▶ [Exercise description]
Rewrite the records starting with the line containing "is (480, 480)." and going on through the line containing "Looking at the image, I should click on (254, 396).", swapping "bar-occasionally" for "bar-rarely" and leaving everything else the same. Return only those lines.

_____

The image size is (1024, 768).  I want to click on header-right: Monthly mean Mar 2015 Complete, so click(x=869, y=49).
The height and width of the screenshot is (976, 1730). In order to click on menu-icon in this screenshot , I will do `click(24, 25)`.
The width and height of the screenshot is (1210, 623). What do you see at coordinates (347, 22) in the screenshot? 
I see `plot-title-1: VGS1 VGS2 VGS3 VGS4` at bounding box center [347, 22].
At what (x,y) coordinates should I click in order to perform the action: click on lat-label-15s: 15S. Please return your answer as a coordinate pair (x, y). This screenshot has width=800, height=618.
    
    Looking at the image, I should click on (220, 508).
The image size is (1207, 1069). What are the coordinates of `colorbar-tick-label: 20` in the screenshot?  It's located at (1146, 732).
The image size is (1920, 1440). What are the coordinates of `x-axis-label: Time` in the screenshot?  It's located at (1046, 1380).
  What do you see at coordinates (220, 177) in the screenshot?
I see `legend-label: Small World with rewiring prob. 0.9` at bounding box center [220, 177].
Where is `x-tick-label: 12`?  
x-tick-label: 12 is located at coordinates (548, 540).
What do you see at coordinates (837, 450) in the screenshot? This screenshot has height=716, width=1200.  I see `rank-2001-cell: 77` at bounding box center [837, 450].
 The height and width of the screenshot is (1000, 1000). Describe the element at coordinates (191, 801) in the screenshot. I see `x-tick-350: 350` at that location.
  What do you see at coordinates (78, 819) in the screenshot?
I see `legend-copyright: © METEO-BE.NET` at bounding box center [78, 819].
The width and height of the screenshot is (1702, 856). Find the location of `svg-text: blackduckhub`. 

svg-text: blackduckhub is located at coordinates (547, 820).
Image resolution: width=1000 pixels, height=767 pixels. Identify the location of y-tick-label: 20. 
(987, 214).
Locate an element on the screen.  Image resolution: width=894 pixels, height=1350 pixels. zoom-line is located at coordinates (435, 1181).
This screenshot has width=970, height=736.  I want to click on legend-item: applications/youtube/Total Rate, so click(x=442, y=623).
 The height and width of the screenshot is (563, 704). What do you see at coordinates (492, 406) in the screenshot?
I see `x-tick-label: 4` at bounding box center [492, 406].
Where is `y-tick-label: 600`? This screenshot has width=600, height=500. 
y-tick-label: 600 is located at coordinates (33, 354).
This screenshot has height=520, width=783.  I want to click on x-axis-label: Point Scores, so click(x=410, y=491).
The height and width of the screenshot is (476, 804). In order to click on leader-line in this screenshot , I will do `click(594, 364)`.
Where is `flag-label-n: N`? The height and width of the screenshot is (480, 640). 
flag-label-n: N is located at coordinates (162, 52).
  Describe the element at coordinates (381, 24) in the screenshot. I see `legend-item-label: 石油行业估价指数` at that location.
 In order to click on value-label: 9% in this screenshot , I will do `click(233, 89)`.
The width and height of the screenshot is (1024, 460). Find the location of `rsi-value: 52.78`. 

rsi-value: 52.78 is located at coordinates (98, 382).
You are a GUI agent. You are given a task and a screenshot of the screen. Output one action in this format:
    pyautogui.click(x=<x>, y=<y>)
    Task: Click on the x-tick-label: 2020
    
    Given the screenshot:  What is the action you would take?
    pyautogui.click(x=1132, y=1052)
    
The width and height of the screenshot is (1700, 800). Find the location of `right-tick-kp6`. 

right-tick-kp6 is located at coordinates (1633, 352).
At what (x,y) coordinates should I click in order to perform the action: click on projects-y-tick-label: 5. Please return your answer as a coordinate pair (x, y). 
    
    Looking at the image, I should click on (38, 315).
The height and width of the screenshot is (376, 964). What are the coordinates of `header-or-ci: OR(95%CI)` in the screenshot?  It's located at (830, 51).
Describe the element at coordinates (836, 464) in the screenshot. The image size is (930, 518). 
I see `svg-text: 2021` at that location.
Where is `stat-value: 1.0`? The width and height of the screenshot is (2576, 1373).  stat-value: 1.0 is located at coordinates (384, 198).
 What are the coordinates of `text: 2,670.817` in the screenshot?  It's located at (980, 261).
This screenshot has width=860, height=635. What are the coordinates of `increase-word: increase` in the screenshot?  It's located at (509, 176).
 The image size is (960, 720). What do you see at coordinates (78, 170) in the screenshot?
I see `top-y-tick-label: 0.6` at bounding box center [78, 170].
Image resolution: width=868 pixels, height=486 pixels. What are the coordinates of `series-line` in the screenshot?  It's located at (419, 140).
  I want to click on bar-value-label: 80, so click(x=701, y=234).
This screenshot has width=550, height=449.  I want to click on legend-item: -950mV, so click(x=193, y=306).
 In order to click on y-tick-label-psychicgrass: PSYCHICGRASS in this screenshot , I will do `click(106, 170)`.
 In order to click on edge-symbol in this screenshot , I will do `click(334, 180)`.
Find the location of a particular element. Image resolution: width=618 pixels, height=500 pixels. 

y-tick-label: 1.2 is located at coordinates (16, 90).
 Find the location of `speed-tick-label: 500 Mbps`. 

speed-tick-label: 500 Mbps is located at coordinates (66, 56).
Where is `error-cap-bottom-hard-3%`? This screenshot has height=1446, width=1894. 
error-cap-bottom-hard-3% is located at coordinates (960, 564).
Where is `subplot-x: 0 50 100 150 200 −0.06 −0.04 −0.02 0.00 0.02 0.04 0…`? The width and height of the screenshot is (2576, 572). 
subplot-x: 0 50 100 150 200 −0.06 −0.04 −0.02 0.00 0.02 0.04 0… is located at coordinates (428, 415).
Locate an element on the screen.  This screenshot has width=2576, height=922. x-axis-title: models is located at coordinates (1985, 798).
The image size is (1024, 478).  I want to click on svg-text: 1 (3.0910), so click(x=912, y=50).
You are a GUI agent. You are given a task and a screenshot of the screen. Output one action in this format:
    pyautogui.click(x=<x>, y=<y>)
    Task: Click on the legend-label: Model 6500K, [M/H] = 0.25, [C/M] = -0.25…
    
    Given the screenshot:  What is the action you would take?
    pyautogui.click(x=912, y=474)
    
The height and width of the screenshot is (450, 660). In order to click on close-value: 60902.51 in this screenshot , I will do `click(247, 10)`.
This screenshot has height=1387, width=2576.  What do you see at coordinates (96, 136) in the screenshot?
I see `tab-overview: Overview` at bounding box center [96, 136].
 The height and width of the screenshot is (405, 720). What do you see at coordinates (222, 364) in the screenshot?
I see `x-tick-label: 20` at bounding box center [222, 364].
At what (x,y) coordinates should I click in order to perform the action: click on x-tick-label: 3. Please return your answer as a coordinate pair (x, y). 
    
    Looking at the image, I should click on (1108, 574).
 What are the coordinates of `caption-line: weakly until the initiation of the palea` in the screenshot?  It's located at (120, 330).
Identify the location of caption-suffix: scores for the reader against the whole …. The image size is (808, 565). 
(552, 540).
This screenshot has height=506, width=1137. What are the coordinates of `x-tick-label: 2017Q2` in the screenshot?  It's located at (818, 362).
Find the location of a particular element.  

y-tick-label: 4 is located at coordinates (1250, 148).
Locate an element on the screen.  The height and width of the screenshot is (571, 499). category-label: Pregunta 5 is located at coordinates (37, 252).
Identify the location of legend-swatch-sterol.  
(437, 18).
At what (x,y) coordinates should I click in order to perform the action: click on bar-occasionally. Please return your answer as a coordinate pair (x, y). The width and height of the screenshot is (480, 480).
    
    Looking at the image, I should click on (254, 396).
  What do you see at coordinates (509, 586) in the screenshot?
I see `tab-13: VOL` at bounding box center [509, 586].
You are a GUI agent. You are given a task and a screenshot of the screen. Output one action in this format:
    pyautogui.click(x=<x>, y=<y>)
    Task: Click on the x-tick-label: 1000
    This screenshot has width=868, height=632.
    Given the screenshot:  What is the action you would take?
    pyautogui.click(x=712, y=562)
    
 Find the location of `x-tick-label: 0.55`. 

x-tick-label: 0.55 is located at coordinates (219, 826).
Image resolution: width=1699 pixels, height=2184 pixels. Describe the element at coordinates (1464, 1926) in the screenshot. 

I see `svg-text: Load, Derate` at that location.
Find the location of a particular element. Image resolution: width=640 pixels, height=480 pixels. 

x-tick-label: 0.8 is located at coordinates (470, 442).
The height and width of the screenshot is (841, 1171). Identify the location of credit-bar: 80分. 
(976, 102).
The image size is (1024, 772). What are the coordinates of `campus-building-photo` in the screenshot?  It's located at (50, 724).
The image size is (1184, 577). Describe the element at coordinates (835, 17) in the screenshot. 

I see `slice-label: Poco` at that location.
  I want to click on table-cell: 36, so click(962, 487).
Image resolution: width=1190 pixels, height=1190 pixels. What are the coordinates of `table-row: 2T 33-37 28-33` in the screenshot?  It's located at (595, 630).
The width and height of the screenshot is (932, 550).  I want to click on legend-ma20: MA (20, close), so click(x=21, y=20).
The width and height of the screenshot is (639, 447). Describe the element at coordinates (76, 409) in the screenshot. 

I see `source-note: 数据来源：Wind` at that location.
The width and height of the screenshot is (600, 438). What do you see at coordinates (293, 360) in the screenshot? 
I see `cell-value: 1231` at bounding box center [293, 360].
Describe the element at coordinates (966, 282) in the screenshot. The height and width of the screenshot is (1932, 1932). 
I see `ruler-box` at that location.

_____

▶ [Output below]
At what (x,y) coordinates should I click in order to perform the action: click on bar-rarely. Please return your answer as a coordinate pair (x, y). The width and height of the screenshot is (480, 480).
    
    Looking at the image, I should click on (254, 396).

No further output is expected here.